C’est avec beaucoup de douceur que l’auteur, Mary H. K. Choi, nous dévoile ses personnages et déroule leur amitié, puis leur amour naissant. Elle évoque avec justesse et une pudeur agréable des sujets difficiles, dépeint des familles dysfonctionnelles sans jamais tomber dans le pathétique ou le voyeurisme. Le lien entre Penny et sa mère, particulièrement, est d’un réalisme criant dans sa complexité : elles s’aiment autant qu’elles sont incapables de se comprendre.

« Tu n’as pas le droit de me punir sans me dire de quoi je suis coupable et comment je peux me faire pardonner. »
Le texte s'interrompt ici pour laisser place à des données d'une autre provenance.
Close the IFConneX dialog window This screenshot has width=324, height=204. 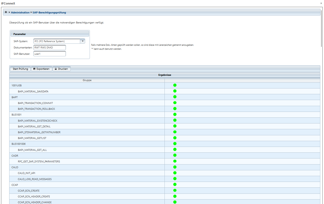[321, 3]
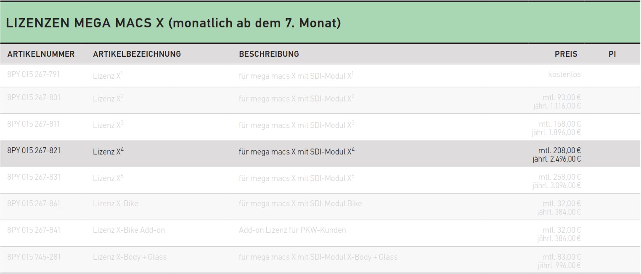This screenshot has width=641, height=274.
Task: Select the Lizenz X-Body + Glass entry
Action: (x=130, y=257)
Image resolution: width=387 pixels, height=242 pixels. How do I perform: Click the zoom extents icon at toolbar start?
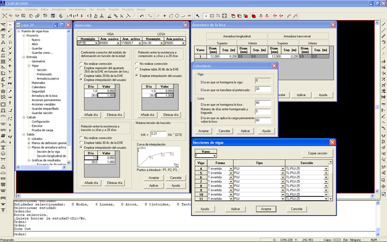4,15
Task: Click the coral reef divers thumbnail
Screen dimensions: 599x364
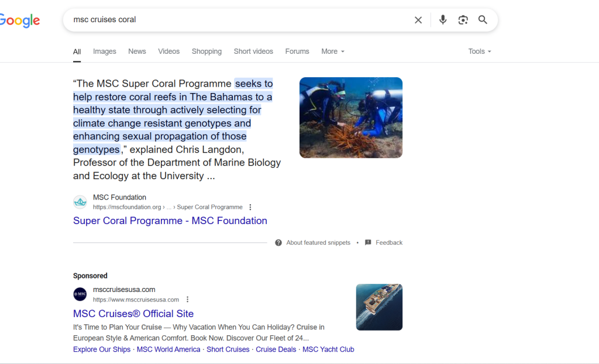Action: click(351, 118)
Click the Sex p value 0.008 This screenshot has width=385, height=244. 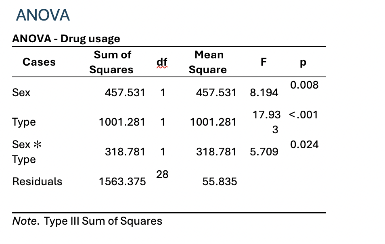point(304,85)
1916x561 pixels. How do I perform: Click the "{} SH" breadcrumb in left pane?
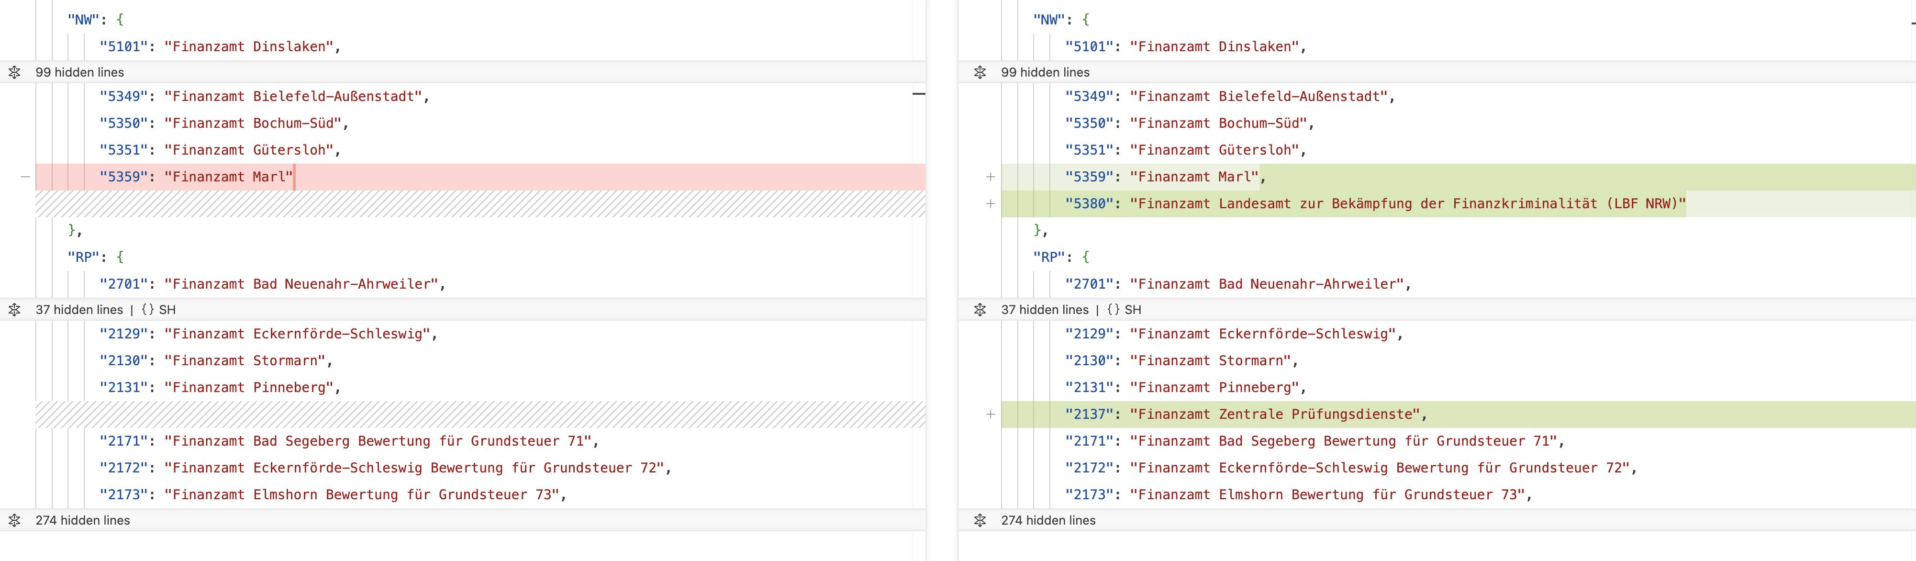coord(158,310)
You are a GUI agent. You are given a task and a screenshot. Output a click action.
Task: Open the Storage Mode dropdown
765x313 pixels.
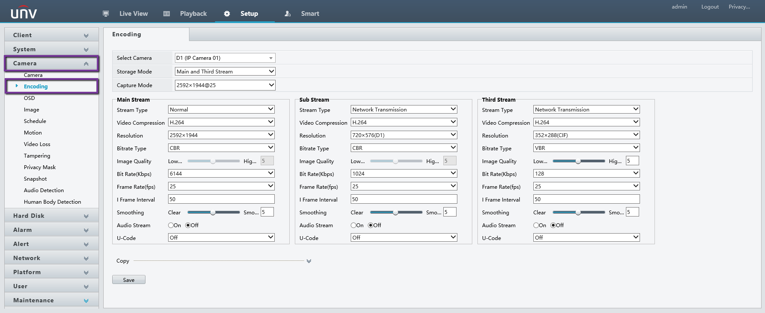[x=225, y=72]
La mesure avec laquelle les évènements sont racontés, la tendresse qui s’établit entre tous les protagonistes de l’histoire font de Connexion immédiate un roman dans lequel on se sent comme enroulé dans son plaid. C’est l’un de ces romans dont on se sent immédiatement proche, notamment parce qu’il s’inscrit dans une réalité et un quotidien que l’on comprend tous et qu’il multiplie les références à la pop-culture.
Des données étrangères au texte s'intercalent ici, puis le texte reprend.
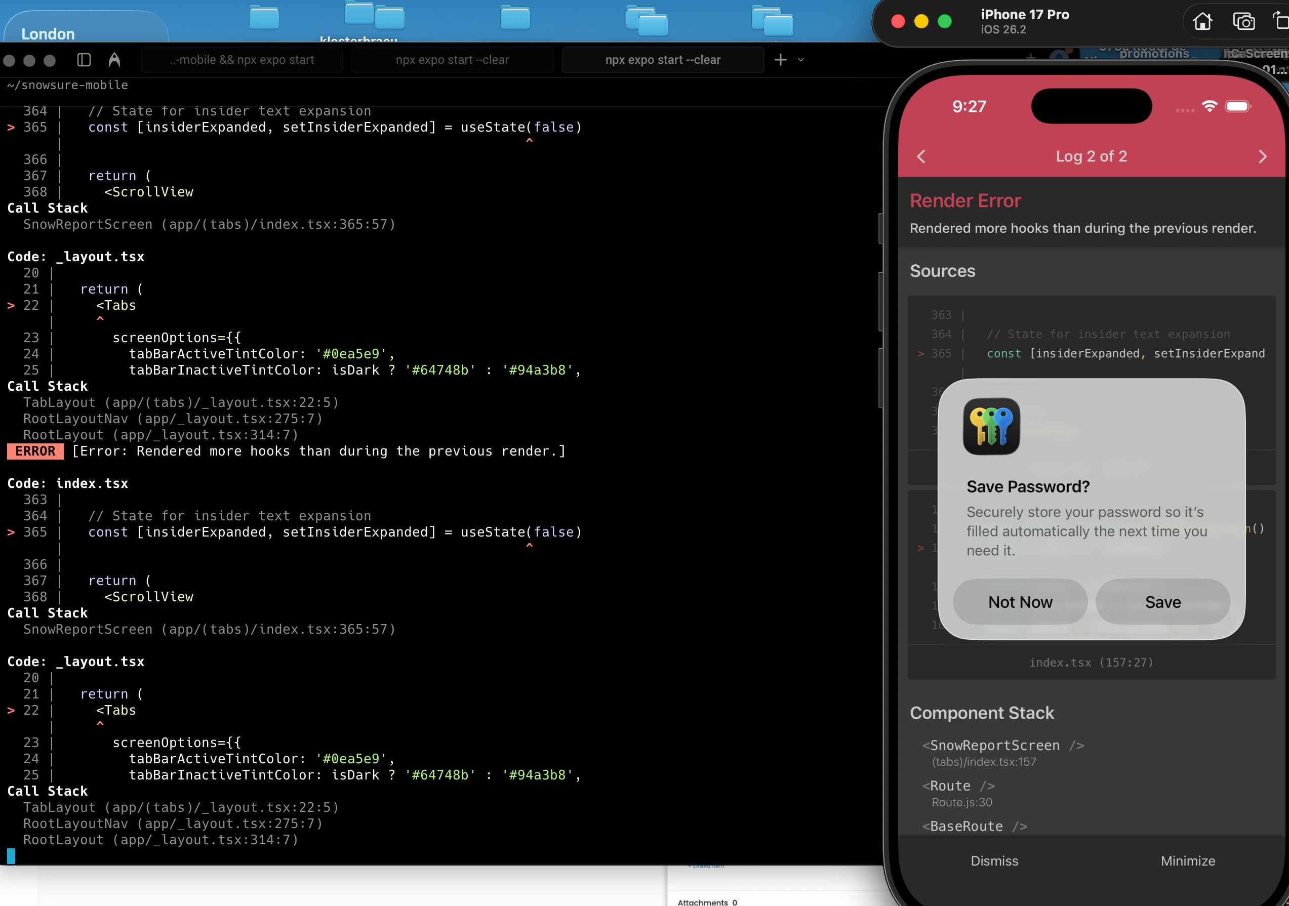This screenshot has height=906, width=1289.
Task: Tap Save in Save Password dialog
Action: (1163, 602)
« Eh bien maintenant, je veux être avec une personne à qui je peux parler. Une personne qui gardera en mémoire un tas de détails sur moi. Une personne qui sera contente que je lui raconte même les choses les moins flatteuses, les plus flippantes sur moi. »
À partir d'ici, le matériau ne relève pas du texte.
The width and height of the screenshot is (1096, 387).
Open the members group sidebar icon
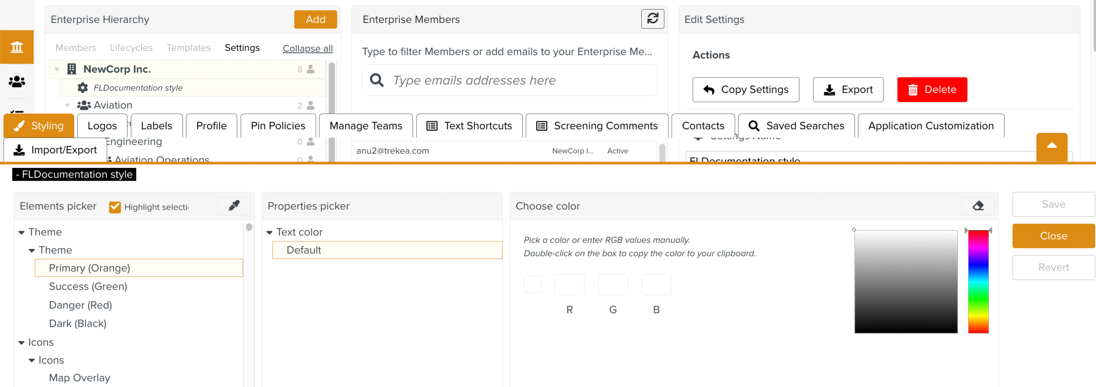[x=17, y=82]
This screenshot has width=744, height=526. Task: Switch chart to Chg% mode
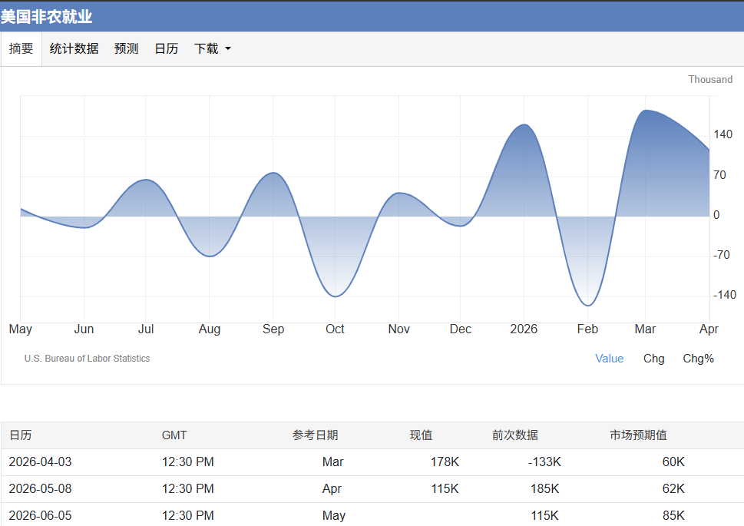tap(698, 359)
L’omniprésence du téléphone portable dans nos vies est ici retranscrite, ainsi que la facilité de la communication induite par cet appareil. Penny passe son temps sur son ordinateur, et il semble normal pour elle et Sam de s’envoyer des sms et des emails plutôt que de se parler ou d’aller se voir. Pourtant, lorsque ça arrive, ils partagent la même complicité que par écrit.

Et l’air de rien, c’est un message important, parce que cela légitime, pour une fois, l’importance des nouvelles technologies dans la façon que nous avons actuellement d’entretenir nos relations : elles ne limitent pas l’amitié, ne l’amputent pas. Nous savons toujours établir le contact humain, mais parfois, derrière un clavier, il est aussi plus facile de se livrer. Et, d’un autre côté, l’instantanéité du texto rend l’échange facile et continu, comme une façon de ne jamais briser le lien qui nous unit à ceux qu’on aime.

« D’une certaine façon, il était content que Penny s’apprête à retourner dans son téléphone. Au moins, elle y serait protégée et il pourrait lui dire tout ce qu’il avait à lui dire, lui poser toutes les questions qu’il voulait. Face à face, ç’aurait été trop difficile émotionnellement. »

Si l’histoire et les relations entre les personnages prennent leur temps pour s’installer, Connexion immédiate lui, se lit tout seul. Les quelques 450 pages se dévorent plus vite que l’un des donuts fait maison par Sam car chacune s’avère plus savoureuse que la précédente.